■ **Assignment**
The answer should be a single number, the count of lines in this material that contain "title".

■ **Given information**
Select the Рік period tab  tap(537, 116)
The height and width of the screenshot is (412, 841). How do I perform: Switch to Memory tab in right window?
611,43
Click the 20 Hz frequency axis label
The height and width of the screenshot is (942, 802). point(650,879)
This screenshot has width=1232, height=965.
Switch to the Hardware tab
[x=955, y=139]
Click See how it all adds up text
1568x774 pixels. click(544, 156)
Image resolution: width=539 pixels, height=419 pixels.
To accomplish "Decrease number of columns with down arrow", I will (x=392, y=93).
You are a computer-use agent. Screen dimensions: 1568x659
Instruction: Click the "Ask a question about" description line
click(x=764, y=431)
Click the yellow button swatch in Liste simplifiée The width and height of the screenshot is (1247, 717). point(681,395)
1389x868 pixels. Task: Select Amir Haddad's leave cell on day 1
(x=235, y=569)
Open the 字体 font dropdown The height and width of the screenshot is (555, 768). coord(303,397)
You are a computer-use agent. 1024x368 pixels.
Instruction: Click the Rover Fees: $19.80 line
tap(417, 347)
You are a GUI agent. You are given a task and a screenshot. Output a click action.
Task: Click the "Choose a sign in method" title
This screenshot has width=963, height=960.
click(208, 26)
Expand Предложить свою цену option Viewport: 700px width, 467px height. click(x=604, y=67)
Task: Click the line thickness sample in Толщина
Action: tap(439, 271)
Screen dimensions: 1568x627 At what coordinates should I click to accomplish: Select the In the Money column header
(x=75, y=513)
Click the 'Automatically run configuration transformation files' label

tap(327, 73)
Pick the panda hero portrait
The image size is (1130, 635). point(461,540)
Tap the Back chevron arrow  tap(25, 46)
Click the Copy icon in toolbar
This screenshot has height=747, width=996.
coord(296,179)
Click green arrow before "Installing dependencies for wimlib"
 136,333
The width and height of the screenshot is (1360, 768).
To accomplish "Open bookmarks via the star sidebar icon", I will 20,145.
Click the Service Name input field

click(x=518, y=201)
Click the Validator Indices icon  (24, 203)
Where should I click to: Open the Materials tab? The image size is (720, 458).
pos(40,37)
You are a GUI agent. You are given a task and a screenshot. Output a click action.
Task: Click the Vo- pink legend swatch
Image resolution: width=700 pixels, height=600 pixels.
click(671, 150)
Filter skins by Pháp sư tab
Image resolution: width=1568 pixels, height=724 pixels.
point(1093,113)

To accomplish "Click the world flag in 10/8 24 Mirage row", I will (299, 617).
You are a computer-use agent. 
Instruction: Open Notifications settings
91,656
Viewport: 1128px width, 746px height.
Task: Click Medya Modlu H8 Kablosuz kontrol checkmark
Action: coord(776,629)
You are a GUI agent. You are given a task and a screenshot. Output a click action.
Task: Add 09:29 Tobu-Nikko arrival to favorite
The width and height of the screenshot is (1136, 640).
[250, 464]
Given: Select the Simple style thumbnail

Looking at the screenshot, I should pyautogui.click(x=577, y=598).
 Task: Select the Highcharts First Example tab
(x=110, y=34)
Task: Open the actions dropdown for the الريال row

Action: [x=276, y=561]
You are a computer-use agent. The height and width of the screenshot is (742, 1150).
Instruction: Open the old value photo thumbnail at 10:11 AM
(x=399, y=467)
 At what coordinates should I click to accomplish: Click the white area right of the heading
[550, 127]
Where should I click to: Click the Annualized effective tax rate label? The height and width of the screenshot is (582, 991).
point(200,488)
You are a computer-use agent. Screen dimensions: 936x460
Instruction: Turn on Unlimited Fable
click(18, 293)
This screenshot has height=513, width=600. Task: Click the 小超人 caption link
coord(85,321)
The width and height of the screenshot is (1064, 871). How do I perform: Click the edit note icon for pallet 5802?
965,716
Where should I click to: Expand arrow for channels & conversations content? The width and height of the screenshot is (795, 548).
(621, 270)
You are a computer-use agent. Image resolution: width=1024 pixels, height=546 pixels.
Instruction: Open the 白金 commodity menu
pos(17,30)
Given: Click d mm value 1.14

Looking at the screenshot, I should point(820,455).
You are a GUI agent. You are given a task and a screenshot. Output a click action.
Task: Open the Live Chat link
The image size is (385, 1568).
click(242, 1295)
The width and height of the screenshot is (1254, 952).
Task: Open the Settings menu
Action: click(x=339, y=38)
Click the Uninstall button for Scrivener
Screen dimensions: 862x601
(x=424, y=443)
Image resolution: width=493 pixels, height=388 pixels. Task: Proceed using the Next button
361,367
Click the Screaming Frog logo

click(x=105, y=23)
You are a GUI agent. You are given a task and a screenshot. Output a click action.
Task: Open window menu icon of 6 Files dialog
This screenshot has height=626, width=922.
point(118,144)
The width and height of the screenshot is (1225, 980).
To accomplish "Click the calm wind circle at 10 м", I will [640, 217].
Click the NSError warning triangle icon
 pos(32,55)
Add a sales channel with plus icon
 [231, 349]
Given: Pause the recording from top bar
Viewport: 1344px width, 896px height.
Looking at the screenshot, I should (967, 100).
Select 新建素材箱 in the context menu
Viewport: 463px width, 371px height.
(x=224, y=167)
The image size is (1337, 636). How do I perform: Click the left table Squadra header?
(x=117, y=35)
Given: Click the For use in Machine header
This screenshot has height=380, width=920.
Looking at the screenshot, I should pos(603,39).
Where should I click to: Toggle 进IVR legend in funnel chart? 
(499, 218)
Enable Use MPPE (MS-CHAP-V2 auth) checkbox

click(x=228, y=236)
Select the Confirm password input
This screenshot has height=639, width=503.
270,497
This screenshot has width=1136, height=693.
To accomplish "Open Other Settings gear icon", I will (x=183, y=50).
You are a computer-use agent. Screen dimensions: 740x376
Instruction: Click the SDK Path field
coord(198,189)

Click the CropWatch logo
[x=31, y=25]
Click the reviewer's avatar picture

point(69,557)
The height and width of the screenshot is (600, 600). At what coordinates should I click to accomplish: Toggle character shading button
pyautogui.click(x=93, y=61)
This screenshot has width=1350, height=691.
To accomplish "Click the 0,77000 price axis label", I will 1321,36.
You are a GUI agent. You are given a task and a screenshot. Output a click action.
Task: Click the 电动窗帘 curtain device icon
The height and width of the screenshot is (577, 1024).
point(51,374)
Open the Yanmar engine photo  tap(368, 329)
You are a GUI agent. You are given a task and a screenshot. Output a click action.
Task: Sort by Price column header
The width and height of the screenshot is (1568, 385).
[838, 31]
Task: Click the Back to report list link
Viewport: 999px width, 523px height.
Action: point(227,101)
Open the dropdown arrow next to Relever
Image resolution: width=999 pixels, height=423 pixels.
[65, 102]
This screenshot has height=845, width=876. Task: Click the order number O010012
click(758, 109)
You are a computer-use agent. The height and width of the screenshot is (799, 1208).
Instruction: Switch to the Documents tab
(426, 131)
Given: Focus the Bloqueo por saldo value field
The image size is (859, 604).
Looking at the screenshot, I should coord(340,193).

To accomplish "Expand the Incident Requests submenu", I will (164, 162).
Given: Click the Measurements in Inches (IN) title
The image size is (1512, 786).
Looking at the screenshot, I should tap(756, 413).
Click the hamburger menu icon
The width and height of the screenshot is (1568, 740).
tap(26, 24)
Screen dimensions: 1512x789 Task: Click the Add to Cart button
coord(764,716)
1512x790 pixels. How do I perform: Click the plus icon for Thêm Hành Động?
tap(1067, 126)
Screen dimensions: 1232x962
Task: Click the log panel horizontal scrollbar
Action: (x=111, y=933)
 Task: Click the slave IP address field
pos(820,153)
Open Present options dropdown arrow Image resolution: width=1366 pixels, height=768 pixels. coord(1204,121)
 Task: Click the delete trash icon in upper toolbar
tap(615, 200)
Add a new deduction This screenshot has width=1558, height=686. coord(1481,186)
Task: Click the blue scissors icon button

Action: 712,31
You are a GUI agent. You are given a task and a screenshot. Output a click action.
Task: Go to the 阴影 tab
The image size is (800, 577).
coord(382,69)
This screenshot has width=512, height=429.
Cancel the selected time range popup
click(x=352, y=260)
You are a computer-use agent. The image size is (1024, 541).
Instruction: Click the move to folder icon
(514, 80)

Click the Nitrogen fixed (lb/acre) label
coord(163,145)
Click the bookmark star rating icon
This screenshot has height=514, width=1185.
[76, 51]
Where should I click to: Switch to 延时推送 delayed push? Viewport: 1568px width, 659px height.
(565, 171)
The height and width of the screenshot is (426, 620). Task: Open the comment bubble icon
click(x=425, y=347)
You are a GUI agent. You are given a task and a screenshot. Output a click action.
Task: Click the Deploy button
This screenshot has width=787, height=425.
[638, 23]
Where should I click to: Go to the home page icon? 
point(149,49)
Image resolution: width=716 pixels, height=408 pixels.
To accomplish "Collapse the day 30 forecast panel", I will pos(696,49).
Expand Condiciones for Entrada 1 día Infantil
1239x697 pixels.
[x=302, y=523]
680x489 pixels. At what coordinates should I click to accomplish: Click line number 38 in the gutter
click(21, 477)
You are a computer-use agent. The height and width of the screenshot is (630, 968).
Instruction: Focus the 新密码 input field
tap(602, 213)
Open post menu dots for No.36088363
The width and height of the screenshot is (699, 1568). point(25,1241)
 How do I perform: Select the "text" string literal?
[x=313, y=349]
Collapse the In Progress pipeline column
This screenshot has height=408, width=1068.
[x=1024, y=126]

■ **Answer space**
2